En general, más que de balance, los fines de año son momentos de manifestaciones de propósitos, de esperanza de que se cumplan no sólo los deseos individuales, sino también los colectivos: aquellos que dan sentido de pertenencia a un determinado grupo.

Por eso, a pesar de ser días festivos, son también de reflexiones, de discusiones alrededor de temas relativos a determinadas cosmovisiones del mundo, donde algunos apelan a la fe, otros a la razón, sin advertir los prejuicios que a veces contienen tanto una como la otra.

No entraré en lo que entiendo el significado de los fines de año o de los tiempos. Inmerso en el embrujo de estos días he estado reflexionando sobre esa tendencia de muchos a discutir sobre temas trascendentes apelando a la superficialidad del fanatismo. También, sobre esa costumbre de reducir hasta la nada las posiciones del otro con argumentos de fe, esa “certeza absoluta de cosas no evidentes” en que las que creyentes y muchos no creyentes basan sus respectivas creencias, sus visiones del mundo o de las cosas.

Lo curioso es que, a pesar de que las visiones del mundo más significativas se van nutriendo y modificando por la fuerza de algunas argumentaciones que surgen de los debates entre mentes lúcidas de diversos credos, las actitudes fanáticas de muchos reales y supuestos seguidores de esas visiones permanecen. Prisionero de los prejuicios, el fanático no logra ver matices, no logra ver nada de valor en la causa que combate ni en las argumentaciones del contrario. Como expresión del absurdo, tiende llamar fanático a quien sostiene o cree una verdad, una visión distinta a la suya.

En lo personal no creo en verdades absolutas, por lo tanto no creo en que en este ni en ningún otro mundo algún día se impondrá el reino de una justicia que con “certeza evidente,” nadie ha podido explicar en qué consiste; pero no por eso dejo de reconocer que a pesar de los horrendos crímenes que se han cometido en nombre de grandes cosmovisiones del mundo, de religiones o de algunas ideas, estas tienen un significado trascendente para sus seguidores, el cual debe respetarse; si se quieren rebatir debe hacerse mediante el diálogo, no con un fanatismo que generalmente termina en violencia.

¿Cómo desconocer lo que significan o han significado para millones de seres humanos los modelos de sociedad conocidos como judaísmo, islamismo, catolicismo, protestantismo, Iluminismo, capitalismo, socialismo, comunismo, entre otros? Independientemente de las fallas y aciertos que puedan imputárseles, de las matanzas que se han cometido en sus nombres, tratar de borrarlos de la historia o de la memoria colectiva de millones de sus seguideros, más que una expresión de fanatismo (a veces tardío), constituye una inexcusable expresión de arrogancia e ignorancia.

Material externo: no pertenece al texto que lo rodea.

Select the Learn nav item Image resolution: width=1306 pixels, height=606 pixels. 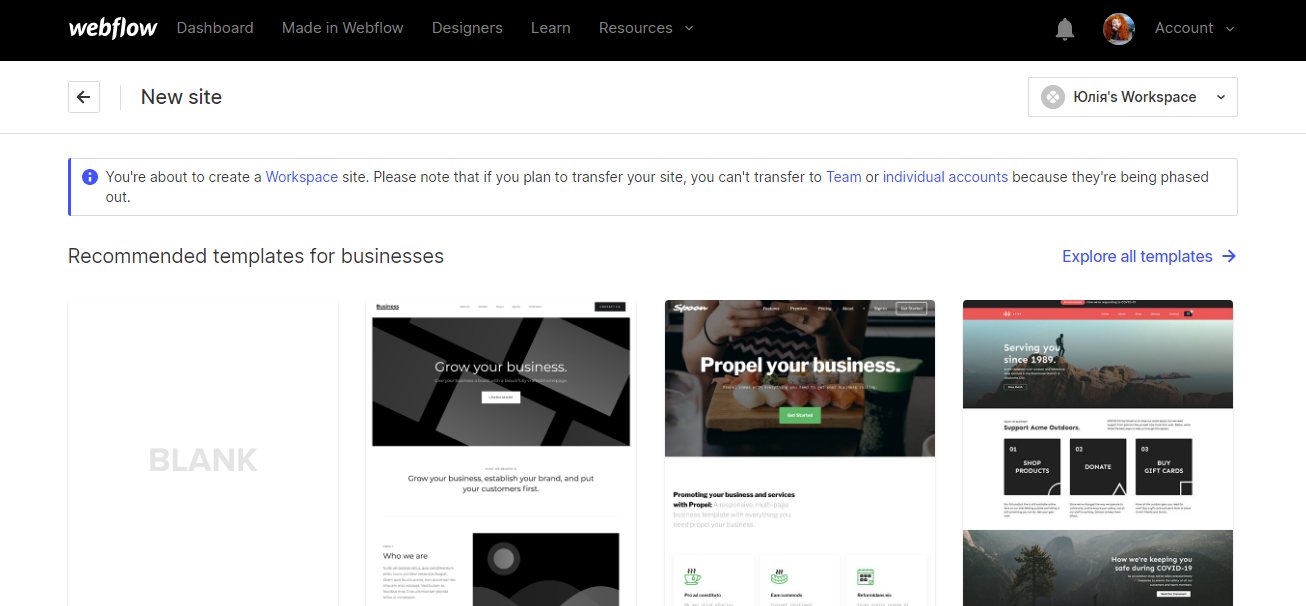click(550, 28)
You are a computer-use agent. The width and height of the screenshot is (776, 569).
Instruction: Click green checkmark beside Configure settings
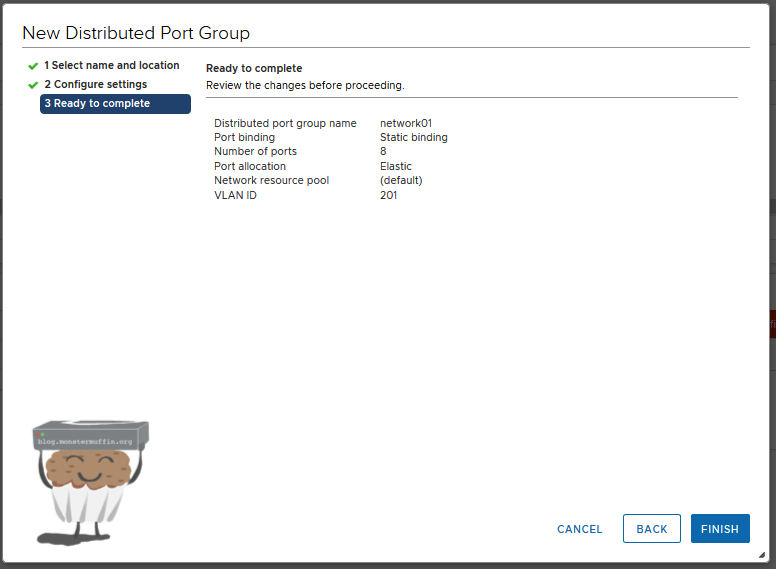[x=33, y=85]
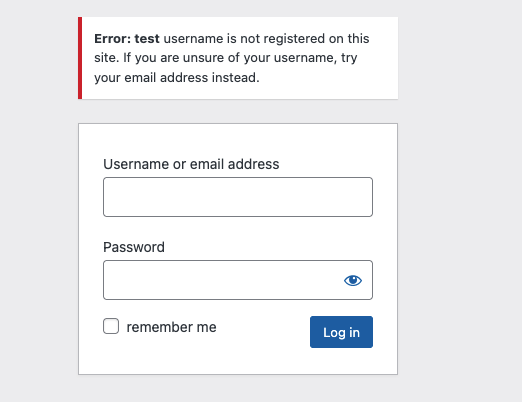
Task: Click "username is not registered on this" text
Action: click(266, 39)
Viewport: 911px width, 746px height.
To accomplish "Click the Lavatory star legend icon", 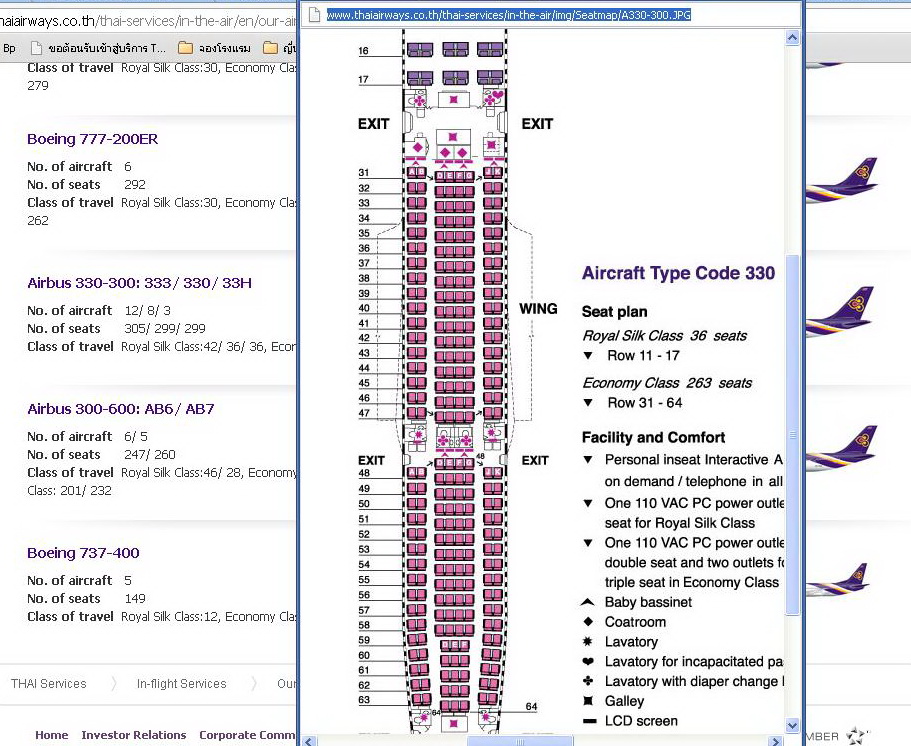I will point(587,642).
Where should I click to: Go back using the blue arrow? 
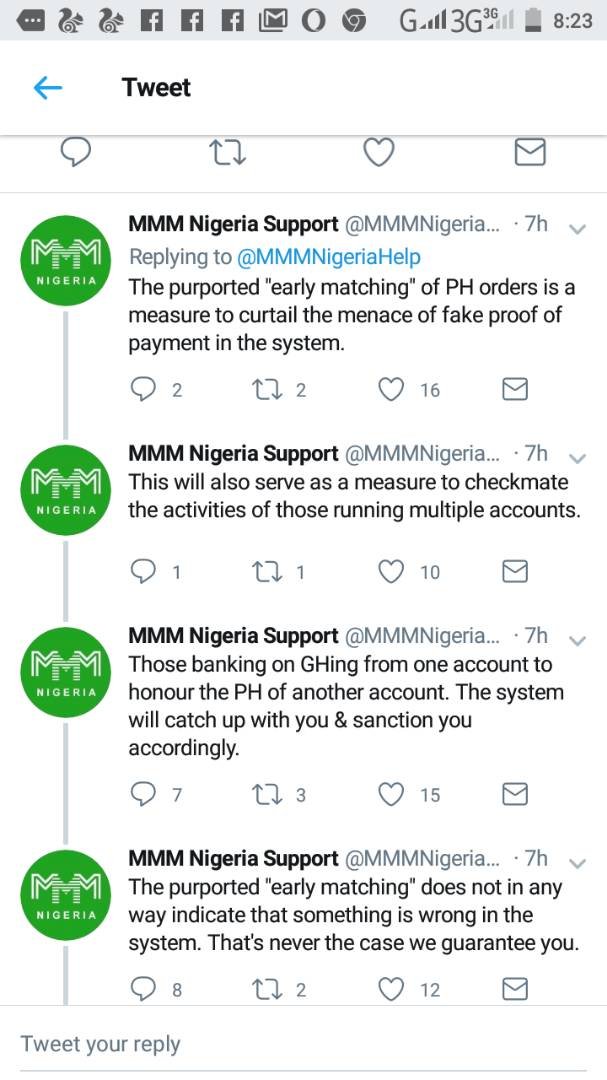click(48, 88)
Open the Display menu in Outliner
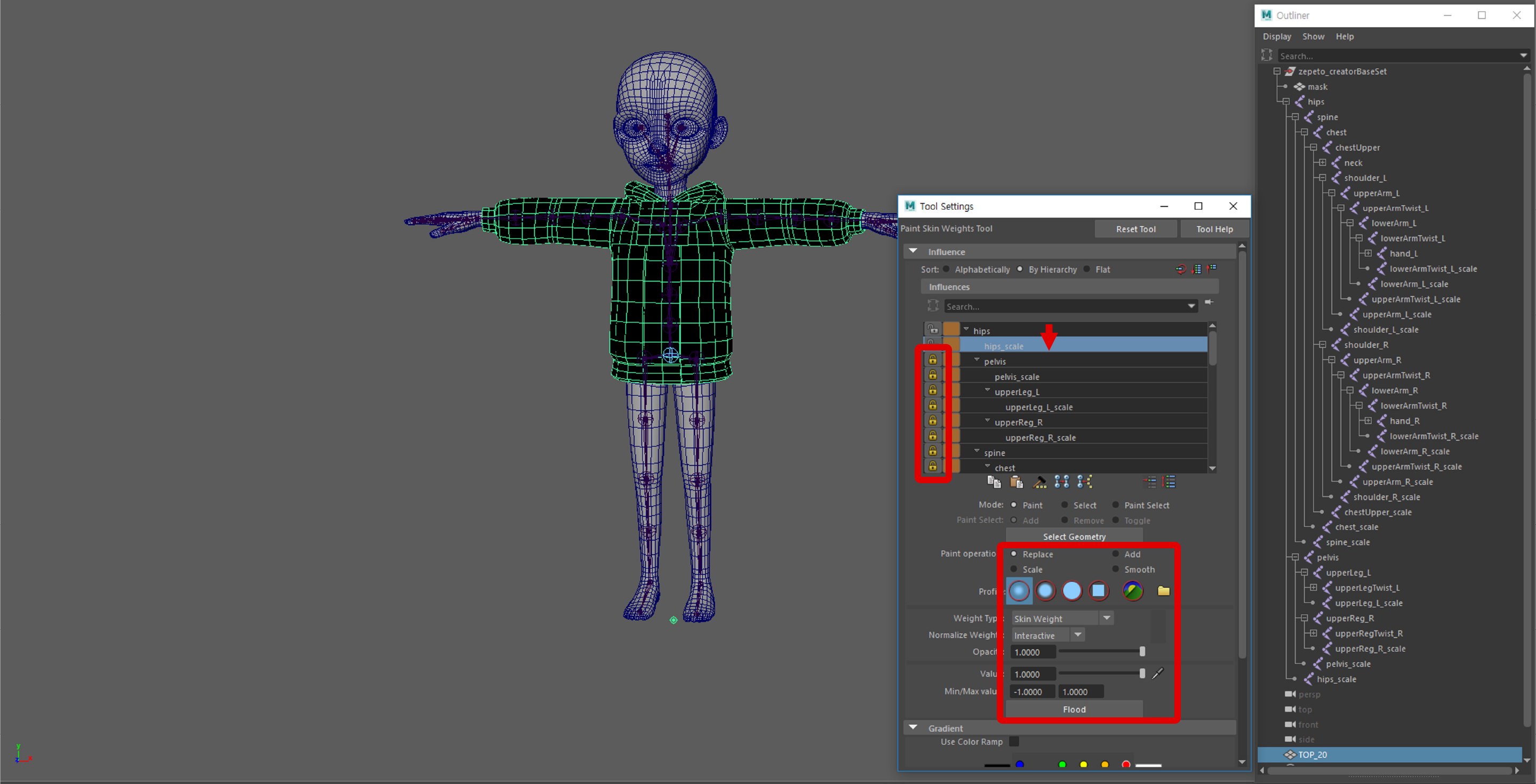This screenshot has width=1536, height=784. pyautogui.click(x=1277, y=36)
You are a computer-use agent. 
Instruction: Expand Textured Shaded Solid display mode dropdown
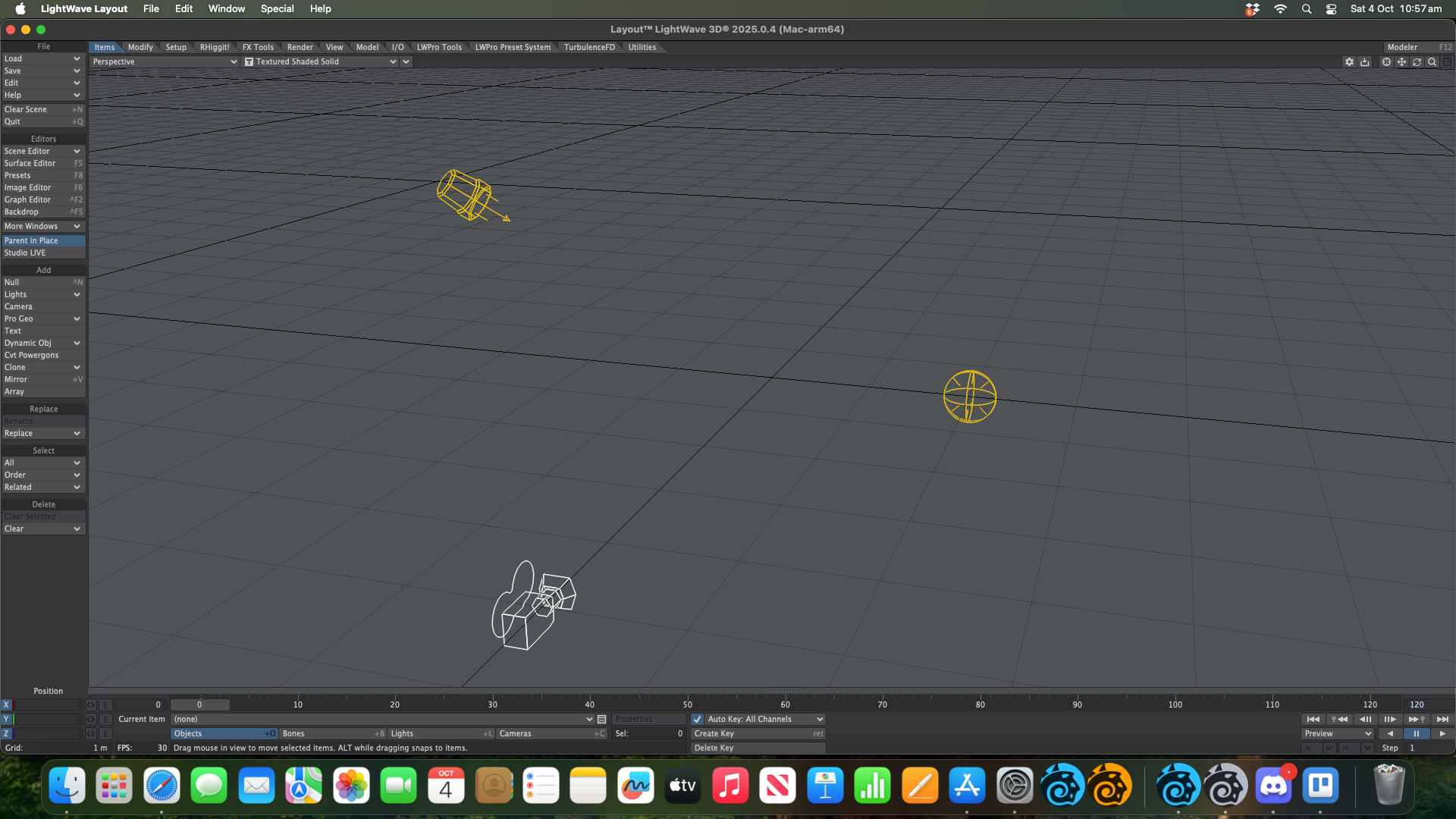[x=321, y=62]
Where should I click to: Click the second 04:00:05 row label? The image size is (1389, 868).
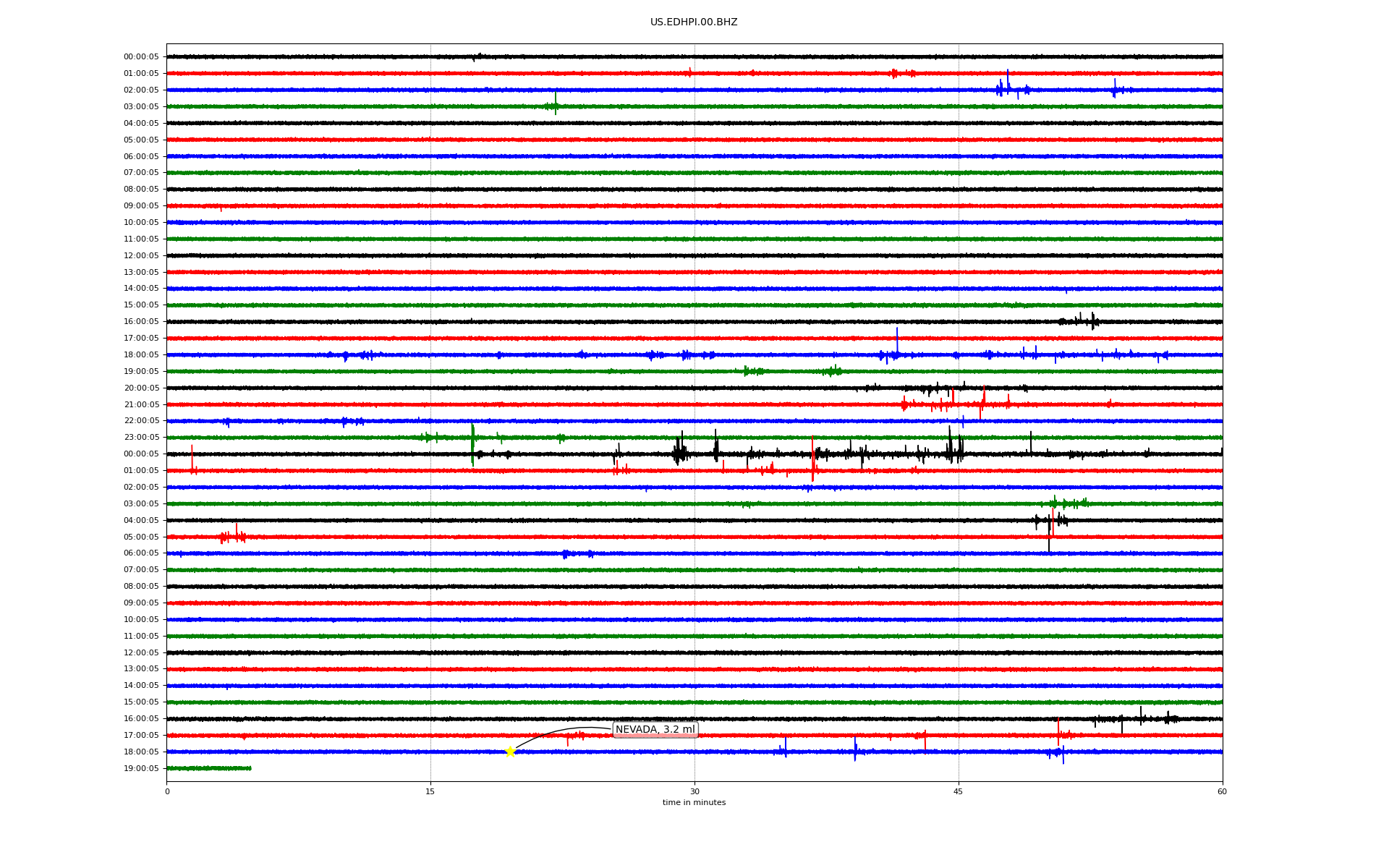tap(141, 521)
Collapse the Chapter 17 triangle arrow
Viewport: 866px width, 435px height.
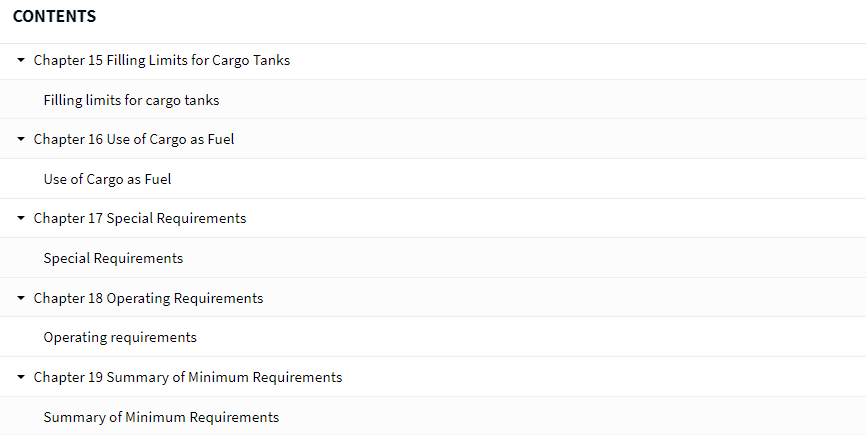coord(21,218)
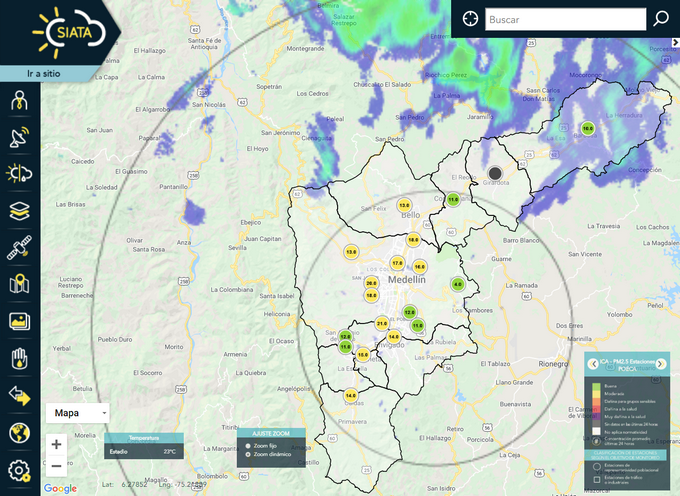Image resolution: width=680 pixels, height=496 pixels.
Task: Select the weather sun-cloud sidebar icon
Action: [x=19, y=174]
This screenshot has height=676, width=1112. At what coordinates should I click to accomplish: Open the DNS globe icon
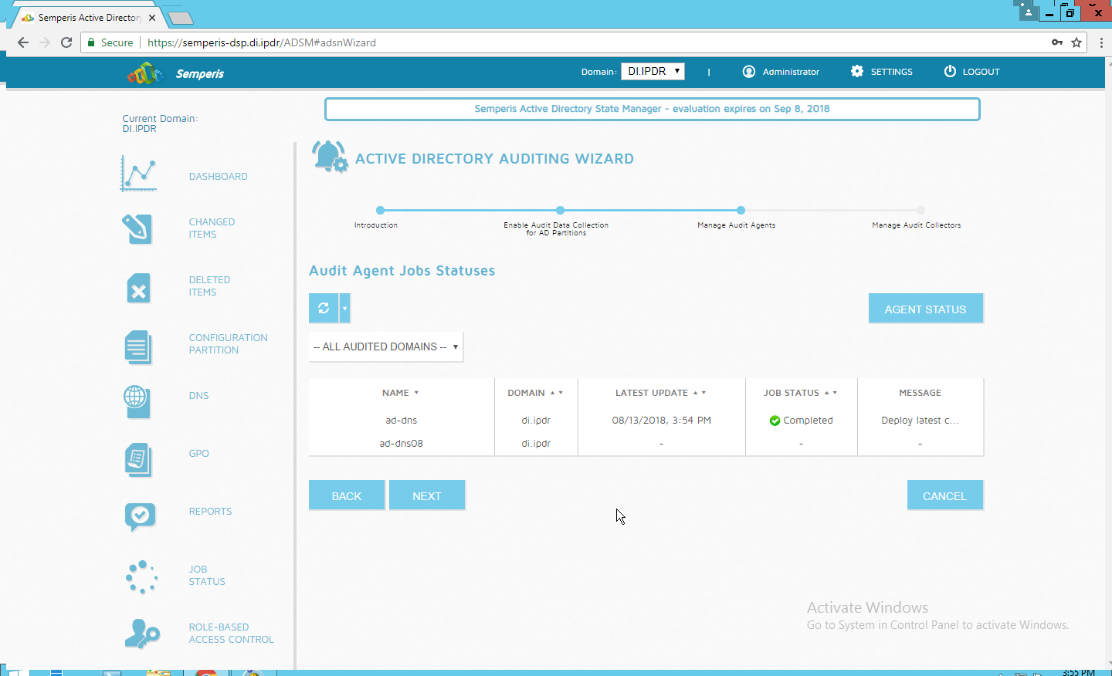137,400
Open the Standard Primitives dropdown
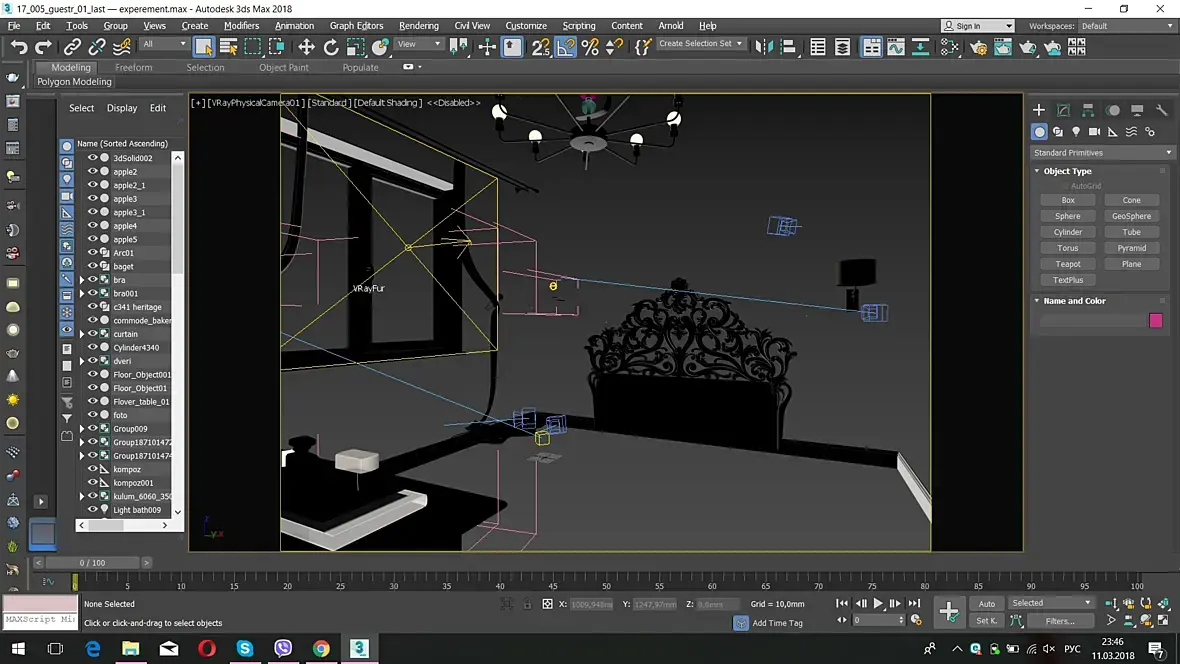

Difícilmente podremos entender y cambiar el mundo desconociendo los contenidos y lecciones explícitas e implícitas de esos modelos, o asumiéndolos acríticamente y fanáticamente. Tampoco lo cambiaremos con infecundo eclecticismo, sino con la búsqueda, con un diálogo que sepa calibrar las experiencias dejadas por los tiempo, sin renunciar a nuestras referencias ideológica/políticas, pero rechazando los prejuicios que producen los fanatismos que lastran el mundo y amenazan su futuro.